REQUIRED WORK =>
For every line in the data below that contains "Rugby", copy the line.

(Saved data entries)
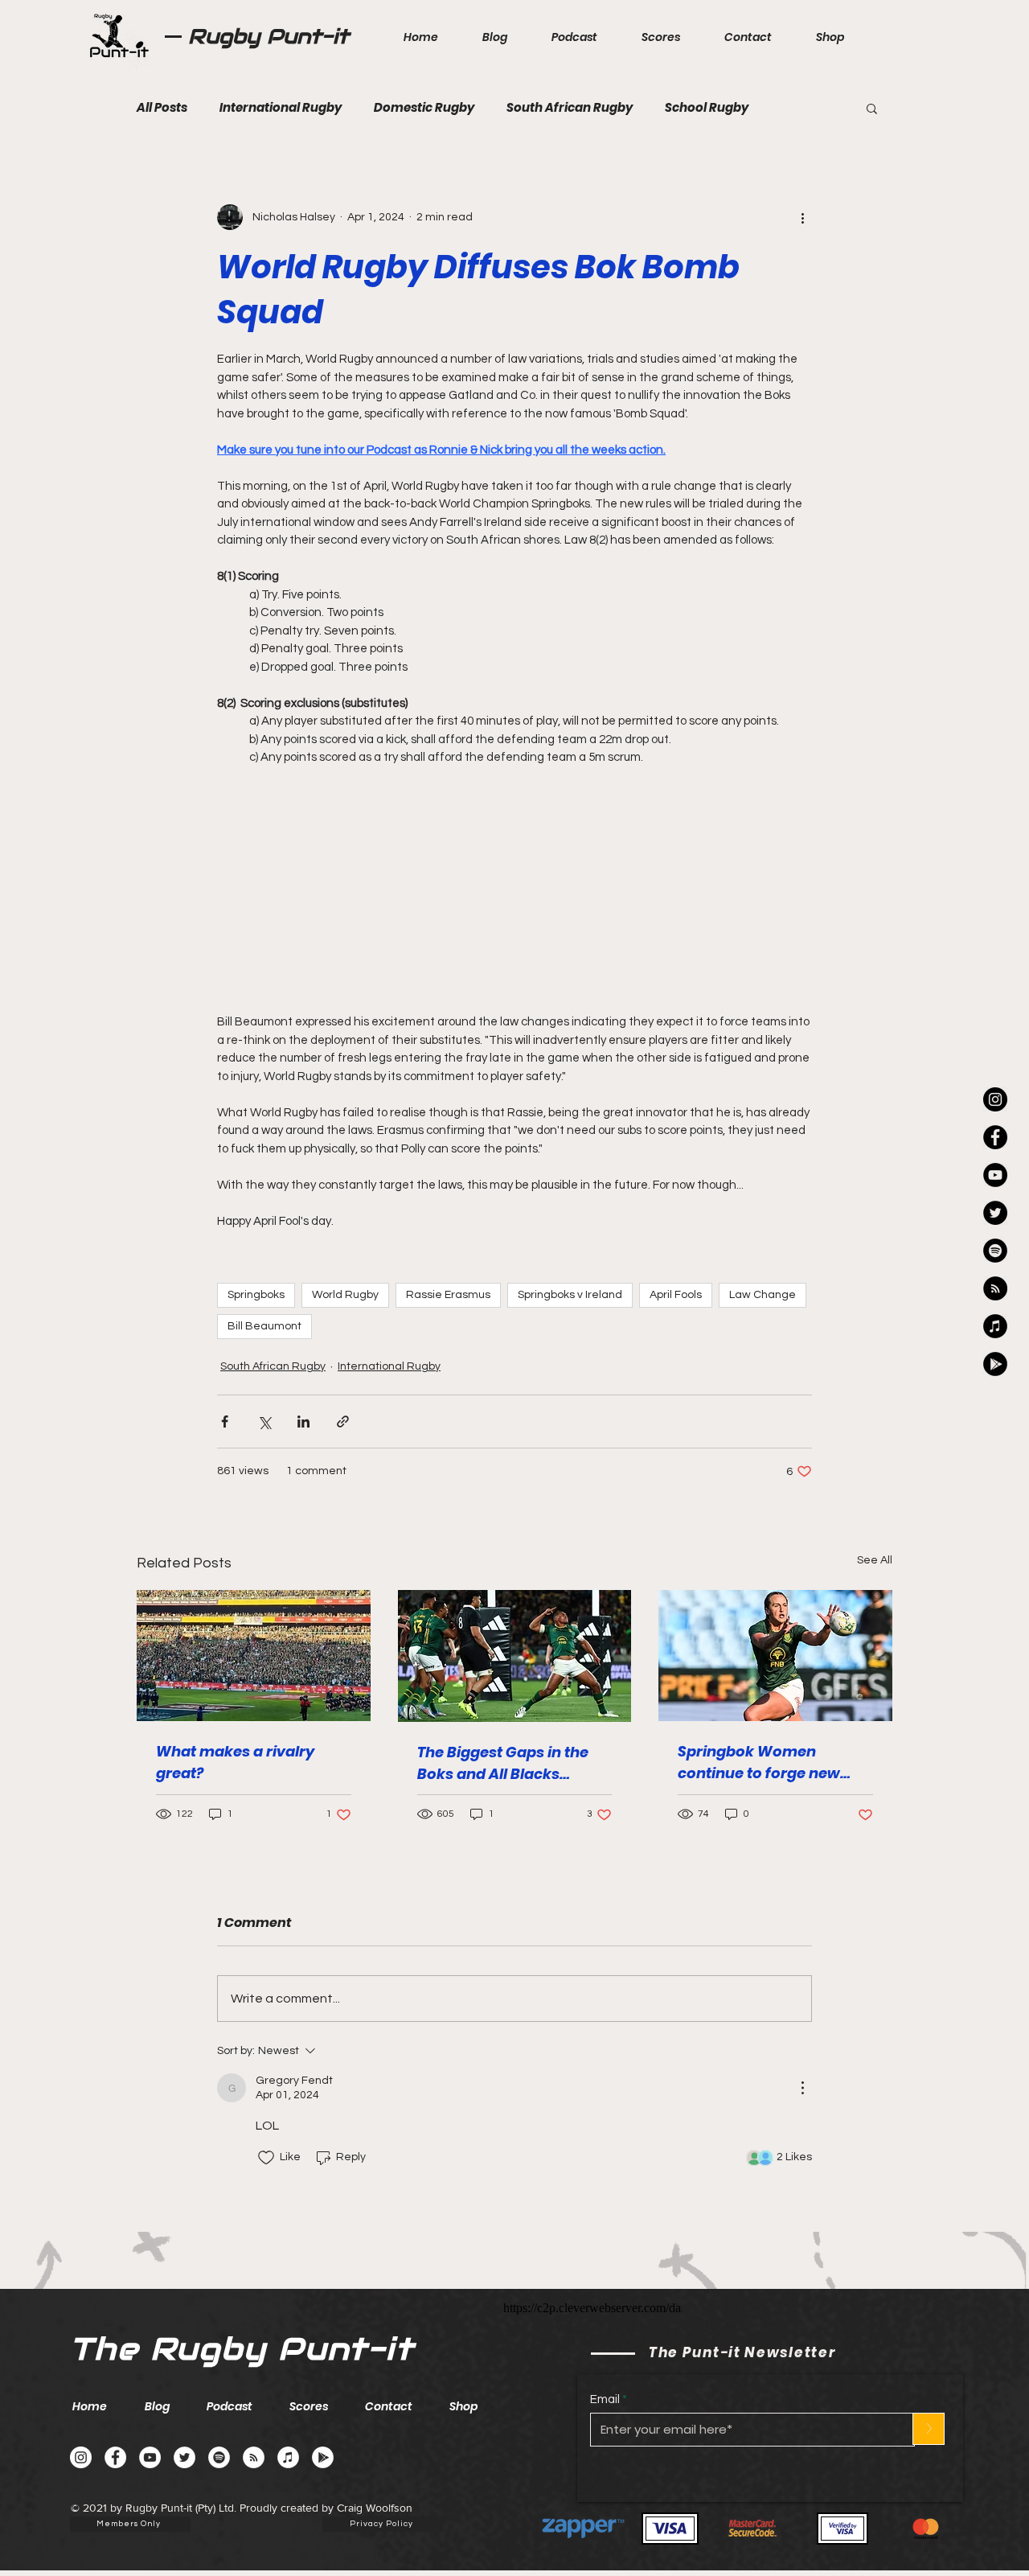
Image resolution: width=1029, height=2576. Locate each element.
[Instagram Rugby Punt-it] (995, 1099)
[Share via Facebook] (224, 1421)
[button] (871, 107)
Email (605, 2399)
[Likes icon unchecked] (266, 2157)
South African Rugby (569, 108)
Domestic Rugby (424, 108)
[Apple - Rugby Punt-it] (995, 1326)
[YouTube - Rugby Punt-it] (150, 2457)
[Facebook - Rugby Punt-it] (115, 2457)
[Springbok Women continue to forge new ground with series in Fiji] (775, 1655)
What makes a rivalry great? (235, 1762)
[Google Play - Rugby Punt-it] (995, 1364)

TASK OUTPUT =>
[Instagram Rugby Punt-it] (995, 1099)
South African Rugby (569, 108)
Domestic Rugby (424, 108)
[Apple - Rugby Punt-it] (995, 1326)
[YouTube - Rugby Punt-it] (150, 2457)
[Facebook - Rugby Punt-it] (115, 2457)
[Google Play - Rugby Punt-it] (995, 1364)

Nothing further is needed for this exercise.